Une règle de thermodynamique vieille de 150 ans mise à l’épreuve

L’eau gelée peut prendre jusqu’à trois formes en même temps lorsqu’elle fond : liquide, glace et gaz. Ce principe, qui stipule que de nombreuses substances peunt stabiliser simultanément jusqu’à trois phases, a été expliqué il y a 150 ans par la règle des phases de Gibbs. Aujourd’hui, des chercheurs de l’Université d’Eindhoven (Pays-Bas) et du LPS mettent à l’épreuve cette théorie classique, avec la mise en évidence d’un équilibre de cinq phases dans un mélange binaire, ce que de nombreux chercheurs considéraient comme impossible. Cette étude fournit des informations utiles sur le contrôle du comportement des mélanges complexes de nanoparticules, dans les produits alimentaires, la peinture ou les écrans optiques.

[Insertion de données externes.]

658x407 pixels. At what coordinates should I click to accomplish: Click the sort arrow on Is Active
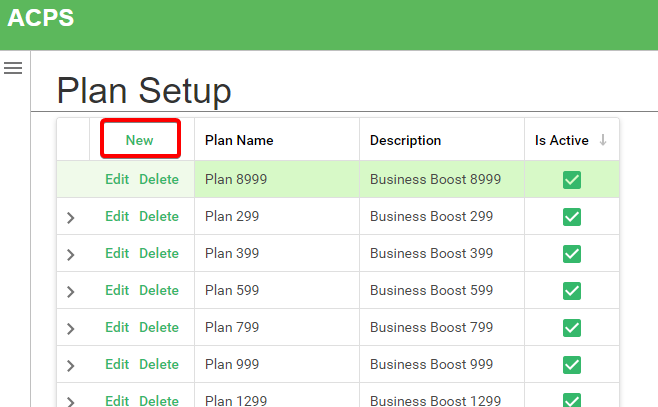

Un équilibre à cinq phases avec au sommet une phase gazeuse avec des bâtonnets non alignés (phase isotrope), puis une phase liquide avec des bâtonnets pointant à peu près dans la même direction (cristal liquide nématique), ensuite une phase liquide avec des bâtonnets situés dans différentes couches de cristal liquide), et deux phases solides en bas. Image : studio d’animation ICMS.

Le fondateur de la thermodynamique et de la chimie physique contemporaines est le physicien américain Josiah Willard Gibbs. Dans les années 1870, il a dérivé la règle des phases, qui décrit le nombre maximum de phases différentes qu’une substance ou un mélange de substances peut stabiliser simultanément. Pour les substances pures, la règle des phases de Gibbs prévoit un maximum de 3 phases (point triple).

Les chercheurs ont analysé un modèle théorique simple d’un mélange de deux substances colloïdales, des bâtonnets et des polymères, immergé dans un solvant. Alors que les interactions directes entre des bâtonnets sont purement répulsives, la présence du polymère leur confère un caractère attractif subtil et ajustable.

Selon le règle de Gibbs, le mélange binaire étudié par les chercheurs devrait présenter également un maximum de trois phases en un point précis. Mais Tuinier et ses collègues ont montré que dans ce mélange, il y a toute une série de conditions expérimentales dans lesquelles quatre phases existent en même temps. Il y a même un point où cinq phases coexistent. Deux de trop, selon Gibbs. À ce point quintuple, une phase gazeuse, deux phases de cristaux liquides et deux phases solides cristallines « ordinaires » existent simultanément (de haut en bas dans la figure). Le point crucial réside dans la forme des particules dans le mélange. Gibbs n’en a pas tenu compte, mais cette étude démontre maintenant que ce sont précisément les dimensions spécifiques des particules qui jouent un rôle majeur. En plus des variables thermodynamiques connues comme la température et la pression, on obtient deux variables supplémentaires : la longueur du bâtonnet par
rapport à son diamètre, et le diamètre du bâtonnet par rapport à celui du polymère.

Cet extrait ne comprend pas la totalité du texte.